= Household analogy =

Political analogy

The household analogy, also known as the household fallacy or the government/household analogy, refers to rhetoric in political economic discourse that compares the finances of a government to those of a household. The analogy has frequently been made in debates about government debt, with proponents arguing that government debt can be analogized as household debt, and critics arguing that they are not comparable.

The analogy has been characterized by economists as misleading and false, as the functions and constraints of governments and households are vastly dissimilar. Differences include that governments can print money, interest rates on government borrowing may be cheaper than individual borrowing, governments can increase their budgets through taxation, governments have indefinite planning horizons, national debt may be held primarily domestically (the equivalent of household members owing each other), governments typically have greater collateral for borrowing, and contractions in government spending can cause or prolong economic crises and increase the debt of the government. For governments, the main risks of overspending may revolve around inflation rather than the size of the debt per se.
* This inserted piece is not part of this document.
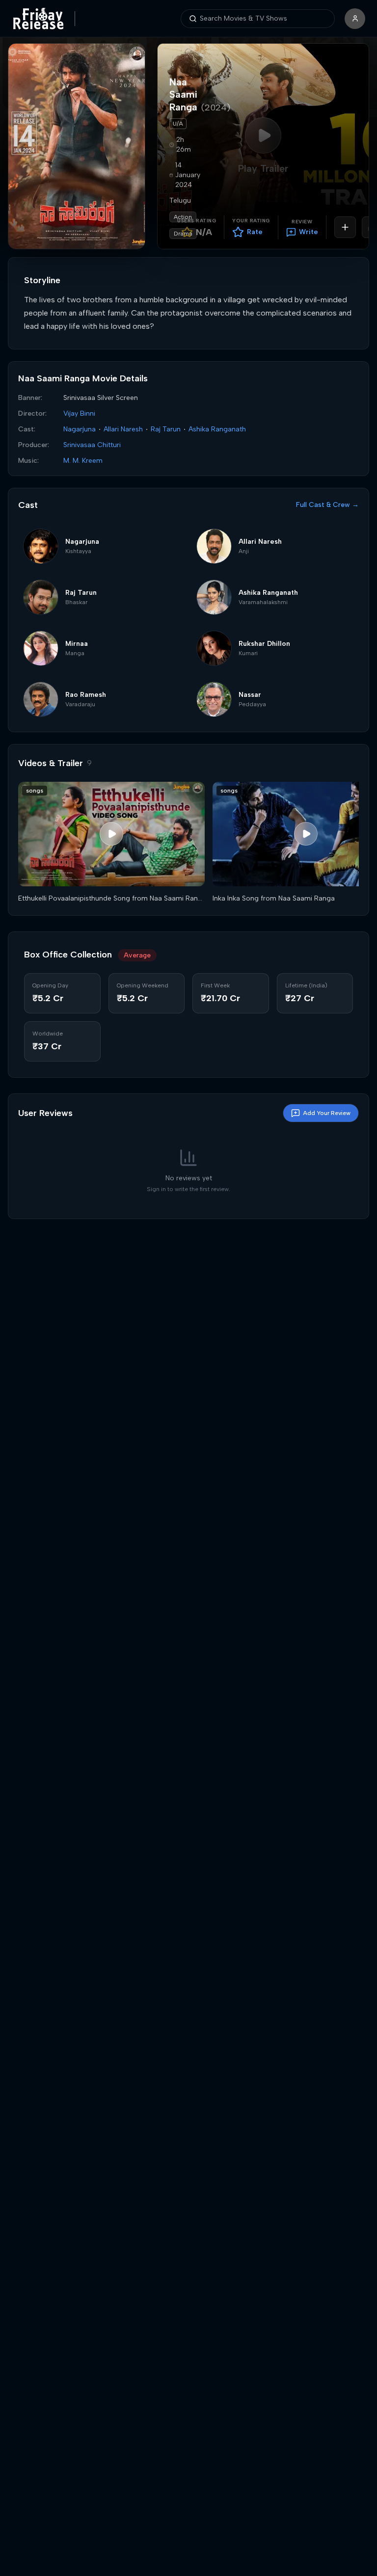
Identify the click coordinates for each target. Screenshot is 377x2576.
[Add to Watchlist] (345, 227)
Economist and Nobel laureate William Vickrey, stated in 1998:
This fallacy seems to stem from a false analogy to borrowing by individuals. Current reality is almost the exact opposite. Deficits add to the net disposable income of individuals, to the extent that government disbursements that constitute income to recipients exceed that abstracted from disposable income in taxes, fees, and other charges. This added purchasing power, when spent, provides markets for private production, inducing producers to invest in additional plant capacity, which will form part of the real heritage left to the future. This is in addition to whatever public investment takes place in infrastructure, education, research, and the like. Larger deficits, sufficient to recycle savings out of a growing gross domestic product (GDP) in excess of what can be recycled by profit-seeking private investment, are not an economic sin but an economic necessity. Deficits in excess of a gap growing as a result of the maximum feasible growth in real output might indeed cause problems, but we are nowhere near that level. Even the analogy itself is faulty. If General Motors, AT&T, and individual households had been required to balance their budgets in the manner being applied to the Federal government, there would be no corporate bonds, no mortgages, no bank loans, and many fewer automobiles, telephones, and houses.